_Task description_
Give back every record that follows, exactly as written.

Start of Block

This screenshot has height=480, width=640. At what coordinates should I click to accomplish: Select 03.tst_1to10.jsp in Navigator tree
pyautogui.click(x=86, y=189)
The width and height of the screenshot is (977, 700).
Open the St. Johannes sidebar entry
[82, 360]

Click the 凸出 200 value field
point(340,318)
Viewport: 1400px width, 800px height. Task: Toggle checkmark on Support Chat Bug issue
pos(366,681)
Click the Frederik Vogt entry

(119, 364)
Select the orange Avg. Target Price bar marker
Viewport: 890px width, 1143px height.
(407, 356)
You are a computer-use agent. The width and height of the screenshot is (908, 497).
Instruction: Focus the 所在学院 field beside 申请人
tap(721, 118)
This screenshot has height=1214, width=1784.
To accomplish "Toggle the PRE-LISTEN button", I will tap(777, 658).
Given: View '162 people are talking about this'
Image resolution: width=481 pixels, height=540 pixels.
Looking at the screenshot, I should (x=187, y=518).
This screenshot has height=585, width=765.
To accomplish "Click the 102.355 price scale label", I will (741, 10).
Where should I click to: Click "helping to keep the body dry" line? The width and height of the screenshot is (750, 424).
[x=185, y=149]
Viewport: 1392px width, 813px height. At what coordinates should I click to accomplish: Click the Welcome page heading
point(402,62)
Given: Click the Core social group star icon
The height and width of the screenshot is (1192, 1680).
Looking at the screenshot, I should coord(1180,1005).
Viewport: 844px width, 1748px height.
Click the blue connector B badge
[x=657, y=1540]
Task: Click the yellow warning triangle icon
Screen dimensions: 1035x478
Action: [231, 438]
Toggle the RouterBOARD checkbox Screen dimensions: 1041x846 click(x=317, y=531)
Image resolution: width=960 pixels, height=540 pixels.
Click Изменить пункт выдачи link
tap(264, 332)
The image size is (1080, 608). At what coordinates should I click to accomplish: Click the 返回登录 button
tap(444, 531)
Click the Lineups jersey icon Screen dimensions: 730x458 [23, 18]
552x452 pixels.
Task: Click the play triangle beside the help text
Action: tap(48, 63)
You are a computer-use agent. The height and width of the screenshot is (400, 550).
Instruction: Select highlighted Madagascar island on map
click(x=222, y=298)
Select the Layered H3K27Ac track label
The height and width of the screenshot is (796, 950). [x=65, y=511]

End of Block

_Exercise solution_
This screenshot has height=480, width=640. At what coordinates should I click to accomplish: Select 03.tst_1to10.jsp in Navigator tree
pyautogui.click(x=86, y=189)
The width and height of the screenshot is (977, 700).
Open the St. Johannes sidebar entry
[82, 360]

Click the 凸出 200 value field
point(340,318)
Viewport: 1400px width, 800px height. Task: Toggle checkmark on Support Chat Bug issue
pos(366,681)
Click the Frederik Vogt entry

(119, 364)
Select the orange Avg. Target Price bar marker
Viewport: 890px width, 1143px height.
(407, 356)
You are a computer-use agent. The width and height of the screenshot is (908, 497).
Instruction: Focus the 所在学院 field beside 申请人
tap(721, 118)
This screenshot has height=1214, width=1784.
To accomplish "Toggle the PRE-LISTEN button", I will tap(777, 658).
Given: View '162 people are talking about this'
Image resolution: width=481 pixels, height=540 pixels.
Looking at the screenshot, I should (x=187, y=518).
This screenshot has height=585, width=765.
To accomplish "Click the 102.355 price scale label", I will (741, 10).
Where should I click to: Click "helping to keep the body dry" line? The width and height of the screenshot is (750, 424).
[x=185, y=149]
Viewport: 1392px width, 813px height. At what coordinates should I click to accomplish: Click the Welcome page heading
point(402,62)
Given: Click the Core social group star icon
The height and width of the screenshot is (1192, 1680).
Looking at the screenshot, I should coord(1180,1005).
Viewport: 844px width, 1748px height.
Click the blue connector B badge
[x=657, y=1540]
Task: Click the yellow warning triangle icon
Screen dimensions: 1035x478
Action: [231, 438]
Toggle the RouterBOARD checkbox Screen dimensions: 1041x846 click(x=317, y=531)
Image resolution: width=960 pixels, height=540 pixels.
Click Изменить пункт выдачи link
tap(264, 332)
The image size is (1080, 608). At what coordinates should I click to accomplish: Click the 返回登录 button
tap(444, 531)
Click the Lineups jersey icon Screen dimensions: 730x458 [23, 18]
552x452 pixels.
Task: Click the play triangle beside the help text
Action: tap(48, 63)
You are a computer-use agent. The height and width of the screenshot is (400, 550).
Instruction: Select highlighted Madagascar island on map
click(x=222, y=298)
Select the Layered H3K27Ac track label
The height and width of the screenshot is (796, 950). [x=65, y=511]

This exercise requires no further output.